**Instructions for the task:** The listing below is to be transcribed exactly.

**Records for this task:**
━━━━━━━━
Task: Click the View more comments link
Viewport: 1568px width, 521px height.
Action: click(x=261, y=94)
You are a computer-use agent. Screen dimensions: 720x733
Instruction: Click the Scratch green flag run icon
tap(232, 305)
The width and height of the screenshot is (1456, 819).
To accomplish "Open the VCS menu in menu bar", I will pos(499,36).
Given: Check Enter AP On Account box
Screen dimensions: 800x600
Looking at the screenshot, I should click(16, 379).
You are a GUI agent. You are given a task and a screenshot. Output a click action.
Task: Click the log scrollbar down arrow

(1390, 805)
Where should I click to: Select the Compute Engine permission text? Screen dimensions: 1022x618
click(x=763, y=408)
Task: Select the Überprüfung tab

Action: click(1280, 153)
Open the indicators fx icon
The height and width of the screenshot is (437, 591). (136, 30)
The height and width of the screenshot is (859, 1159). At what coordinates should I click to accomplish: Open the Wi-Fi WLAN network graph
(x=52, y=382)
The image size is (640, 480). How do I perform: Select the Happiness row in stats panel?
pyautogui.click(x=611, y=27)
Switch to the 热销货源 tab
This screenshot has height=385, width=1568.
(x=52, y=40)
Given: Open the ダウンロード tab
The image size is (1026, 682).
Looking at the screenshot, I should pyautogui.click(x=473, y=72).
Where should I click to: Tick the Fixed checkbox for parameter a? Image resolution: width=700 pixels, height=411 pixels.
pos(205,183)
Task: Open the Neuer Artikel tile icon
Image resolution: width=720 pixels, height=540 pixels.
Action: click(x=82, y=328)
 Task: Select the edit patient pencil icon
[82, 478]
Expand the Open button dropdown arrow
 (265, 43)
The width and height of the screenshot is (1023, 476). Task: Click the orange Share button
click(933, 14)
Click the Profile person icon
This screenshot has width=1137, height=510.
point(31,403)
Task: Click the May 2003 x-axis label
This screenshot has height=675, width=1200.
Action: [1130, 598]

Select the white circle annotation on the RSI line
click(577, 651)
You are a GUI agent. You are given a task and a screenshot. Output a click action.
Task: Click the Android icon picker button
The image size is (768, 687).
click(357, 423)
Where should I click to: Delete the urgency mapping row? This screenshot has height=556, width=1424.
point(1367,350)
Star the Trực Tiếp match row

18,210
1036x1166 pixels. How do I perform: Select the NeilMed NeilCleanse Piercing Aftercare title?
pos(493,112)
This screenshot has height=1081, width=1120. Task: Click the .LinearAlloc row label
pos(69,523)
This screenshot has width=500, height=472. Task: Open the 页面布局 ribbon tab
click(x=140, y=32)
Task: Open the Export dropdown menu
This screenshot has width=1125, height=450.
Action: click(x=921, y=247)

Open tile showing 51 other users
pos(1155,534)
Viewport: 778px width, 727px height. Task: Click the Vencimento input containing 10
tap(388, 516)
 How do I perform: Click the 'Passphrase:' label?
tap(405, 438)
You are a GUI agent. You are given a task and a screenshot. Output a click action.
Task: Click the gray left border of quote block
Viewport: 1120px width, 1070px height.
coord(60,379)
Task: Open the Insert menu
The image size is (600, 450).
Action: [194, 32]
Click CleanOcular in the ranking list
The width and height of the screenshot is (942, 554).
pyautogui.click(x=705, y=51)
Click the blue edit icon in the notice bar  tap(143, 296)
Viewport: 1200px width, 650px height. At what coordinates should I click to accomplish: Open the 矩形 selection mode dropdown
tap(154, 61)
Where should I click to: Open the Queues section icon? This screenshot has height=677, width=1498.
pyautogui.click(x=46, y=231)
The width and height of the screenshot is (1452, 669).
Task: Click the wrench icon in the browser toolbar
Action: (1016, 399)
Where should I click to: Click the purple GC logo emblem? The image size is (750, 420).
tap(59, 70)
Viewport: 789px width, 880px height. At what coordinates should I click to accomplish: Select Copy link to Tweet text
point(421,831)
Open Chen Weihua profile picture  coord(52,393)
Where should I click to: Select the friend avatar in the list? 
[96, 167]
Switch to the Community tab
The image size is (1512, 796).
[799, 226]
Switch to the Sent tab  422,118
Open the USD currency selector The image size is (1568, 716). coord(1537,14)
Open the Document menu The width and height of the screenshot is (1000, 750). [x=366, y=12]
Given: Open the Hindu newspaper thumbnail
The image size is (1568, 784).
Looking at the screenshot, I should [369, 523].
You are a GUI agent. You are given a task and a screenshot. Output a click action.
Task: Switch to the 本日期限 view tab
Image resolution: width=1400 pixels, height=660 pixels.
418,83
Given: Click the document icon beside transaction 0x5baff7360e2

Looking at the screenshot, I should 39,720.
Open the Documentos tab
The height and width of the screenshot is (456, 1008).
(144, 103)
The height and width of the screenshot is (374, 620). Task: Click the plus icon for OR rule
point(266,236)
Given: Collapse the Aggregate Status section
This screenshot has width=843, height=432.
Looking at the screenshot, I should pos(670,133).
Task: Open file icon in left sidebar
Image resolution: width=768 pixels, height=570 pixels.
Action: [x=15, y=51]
━━━━━━━━
**Answer:**
Task: Click the View more comments link
Viewport: 1568px width, 521px height.
Action: click(x=261, y=94)
You are a computer-use agent. Screen dimensions: 720x733
Instruction: Click the Scratch green flag run icon
tap(232, 305)
The width and height of the screenshot is (1456, 819).
To accomplish "Open the VCS menu in menu bar", I will pos(499,36).
Given: Check Enter AP On Account box
Screen dimensions: 800x600
Looking at the screenshot, I should click(16, 379).
You are a GUI agent. You are given a task and a screenshot. Output a click action.
Task: Click the log scrollbar down arrow

(1390, 805)
Where should I click to: Select the Compute Engine permission text? Screen dimensions: 1022x618
click(x=763, y=408)
Task: Select the Überprüfung tab

Action: click(1280, 153)
Open the indicators fx icon
The height and width of the screenshot is (437, 591). (136, 30)
The height and width of the screenshot is (859, 1159). At what coordinates should I click to accomplish: Open the Wi-Fi WLAN network graph
(x=52, y=382)
The image size is (640, 480). How do I perform: Select the Happiness row in stats panel?
pyautogui.click(x=611, y=27)
Switch to the 热销货源 tab
This screenshot has height=385, width=1568.
(x=52, y=40)
Given: Open the ダウンロード tab
The image size is (1026, 682).
Looking at the screenshot, I should pyautogui.click(x=473, y=72).
Where should I click to: Tick the Fixed checkbox for parameter a? Image resolution: width=700 pixels, height=411 pixels.
pos(205,183)
Task: Open the Neuer Artikel tile icon
Image resolution: width=720 pixels, height=540 pixels.
Action: click(x=82, y=328)
 Task: Select the edit patient pencil icon
[82, 478]
Expand the Open button dropdown arrow
 (265, 43)
The width and height of the screenshot is (1023, 476). Task: Click the orange Share button
click(933, 14)
Click the Profile person icon
This screenshot has width=1137, height=510.
point(31,403)
Task: Click the May 2003 x-axis label
This screenshot has height=675, width=1200.
Action: [1130, 598]

Select the white circle annotation on the RSI line
click(577, 651)
You are a GUI agent. You are given a task and a screenshot. Output a click action.
Task: Click the Android icon picker button
The image size is (768, 687).
click(357, 423)
Where should I click to: Delete the urgency mapping row? This screenshot has height=556, width=1424.
point(1367,350)
Star the Trực Tiếp match row

18,210
1036x1166 pixels. How do I perform: Select the NeilMed NeilCleanse Piercing Aftercare title?
pos(493,112)
This screenshot has height=1081, width=1120. Task: Click the .LinearAlloc row label
pos(69,523)
This screenshot has width=500, height=472. Task: Open the 页面布局 ribbon tab
click(x=140, y=32)
Task: Open the Export dropdown menu
This screenshot has width=1125, height=450.
Action: click(x=921, y=247)

Open tile showing 51 other users
pos(1155,534)
Viewport: 778px width, 727px height. Task: Click the Vencimento input containing 10
tap(388, 516)
 How do I perform: Click the 'Passphrase:' label?
tap(405, 438)
You are a GUI agent. You are given a task and a screenshot. Output a click action.
Task: Click the gray left border of quote block
Viewport: 1120px width, 1070px height.
coord(60,379)
Task: Open the Insert menu
The image size is (600, 450).
Action: [194, 32]
Click CleanOcular in the ranking list
The width and height of the screenshot is (942, 554).
pyautogui.click(x=705, y=51)
Click the blue edit icon in the notice bar  tap(143, 296)
Viewport: 1200px width, 650px height. At what coordinates should I click to accomplish: Open the 矩形 selection mode dropdown
tap(154, 61)
Where should I click to: Open the Queues section icon? This screenshot has height=677, width=1498.
pyautogui.click(x=46, y=231)
The width and height of the screenshot is (1452, 669).
Task: Click the wrench icon in the browser toolbar
Action: (1016, 399)
Where should I click to: Click the purple GC logo emblem? The image size is (750, 420).
tap(59, 70)
Viewport: 789px width, 880px height. At what coordinates should I click to accomplish: Select Copy link to Tweet text
point(421,831)
Open Chen Weihua profile picture  coord(52,393)
Where should I click to: Select the friend avatar in the list? 
[96, 167]
Switch to the Community tab
The image size is (1512, 796).
[799, 226]
Switch to the Sent tab  422,118
Open the USD currency selector The image size is (1568, 716). coord(1537,14)
Open the Document menu The width and height of the screenshot is (1000, 750). [x=366, y=12]
Given: Open the Hindu newspaper thumbnail
The image size is (1568, 784).
Looking at the screenshot, I should [369, 523].
You are a GUI agent. You are given a task and a screenshot. Output a click action.
Task: Switch to the 本日期限 view tab
Image resolution: width=1400 pixels, height=660 pixels.
418,83
Given: Click the document icon beside transaction 0x5baff7360e2

Looking at the screenshot, I should 39,720.
Open the Documentos tab
The height and width of the screenshot is (456, 1008).
(144, 103)
The height and width of the screenshot is (374, 620). Task: Click the plus icon for OR rule
point(266,236)
Given: Collapse the Aggregate Status section
This screenshot has width=843, height=432.
Looking at the screenshot, I should pos(670,133).
Task: Open file icon in left sidebar
Image resolution: width=768 pixels, height=570 pixels.
Action: [x=15, y=51]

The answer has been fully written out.